Hamula was born and raised in Long Beach, California. He later served as an LDS Church missionary in the Germany Munich Mission. After his mission, he received a bachelor's degree in political science and philosophy, a master's degree in political philosophy, and a Juris Doctor, all from Brigham Young University in Provo, Utah.

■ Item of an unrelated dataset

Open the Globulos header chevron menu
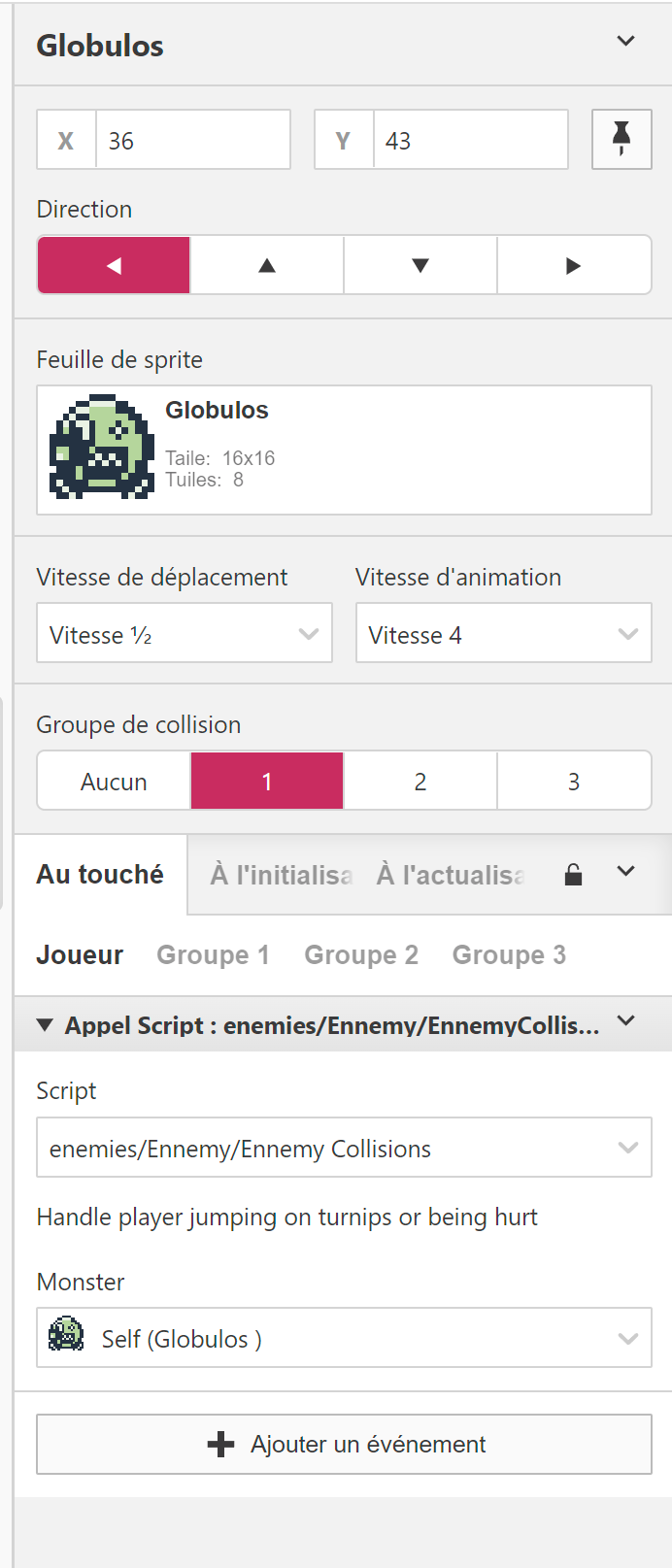Screen dimensions: 672x1568 tap(626, 42)
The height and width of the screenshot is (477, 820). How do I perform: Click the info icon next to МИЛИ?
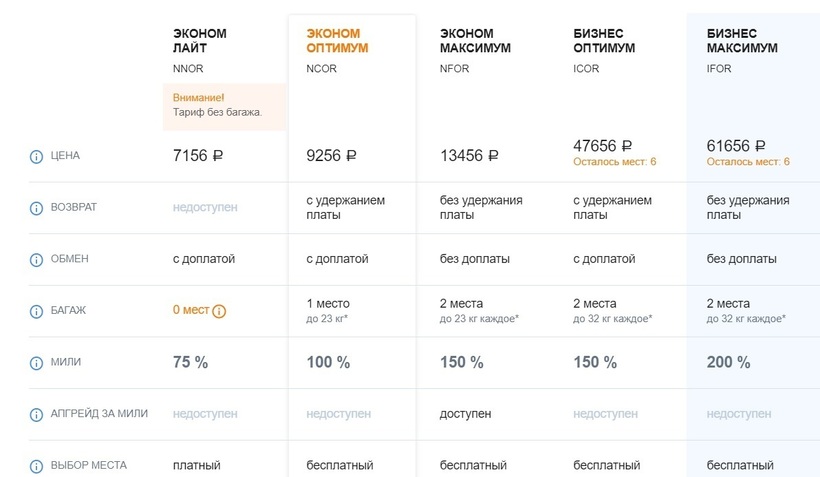[x=37, y=362]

For one summer while studying law, Hamula completed an internship in Mesa, Arizona.

Career 
Hamula has spent most of his career working for the Arizona-based law firm of Gallagher & Kennedy. He was largely involved in Superfund and other environmental law issues.

LDS Church service
In the LDS Church, Hamula served as elders quorum president, bishop, stake high councilor, and stake Young Men president. He also served as president of the Mesa Arizona Salt River Stake and as the first president of the Mesa Arizona Red Mountain Stake when it was organized in 1992.

From 1994 to 1997, Hamula was president of the church's Washington D.C. South Mission. From 2000 to 2008, Hamula was an area seventy in the church's North America Southwest Area.  He became a member of the First Quorum of the Seventy during the church's April 2008 general conference. After serving first as a counselor in the area, from 2011 to 2014 he served as president of the church's Pacific Area headquartered in Auckland, New Zealand.

On August 8, 2017, Hamula was excommunicated from the church.  While the church's news release did not specify the reason for his excommunication, it did state that it was not the result of personal apostasy or disillusionment on Hamula's part. Hamula is the first general authority of the LDS Church to be excommunicated since George P. Lee in 1989.

Personal life 
Hamula met his wife, Joyce Anderson, as a legal intern. They married in the Mesa Arizona Temple in 1994. They have six children.

References

Bibliography
 2008 Deseret Morning News Church Almanac (Salt Lake City, Utah: Deseret Morning News, 2007) p. 192
 "Elder James J. Hamula," Liahona, May 2008, p. 136

External links 
 Grampa Bill's G.A. Pages: James J. Hamula
 James J. Hamula, "The Quest for Wisdom," Ensign, July 2002, p. 40
James J. Hamula, "His Grace Is Sufficient for You", July 2, 2014
James J. Hamula, "Winning the War Against Evil", Ensign, November 2008

1957 births
American general authorities (LDS Church)
American Mormon missionaries in the United States
American people of Hungarian descent
American Mormon missionaries in Germany
Members of the First Quorum of the Seventy (LDS Church)
Living people
Arizona lawyers
J. Reuben Clark Law School alumni
People from Long Beach, California
Area seventies (LDS Church)
20th-century Mormon missionaries
Religious leaders from Arizona
Religious leaders from California
People excommunicated by the Church of Jesus Christ of Latter-day Saints
Excommunicated general authorities (LDS Church)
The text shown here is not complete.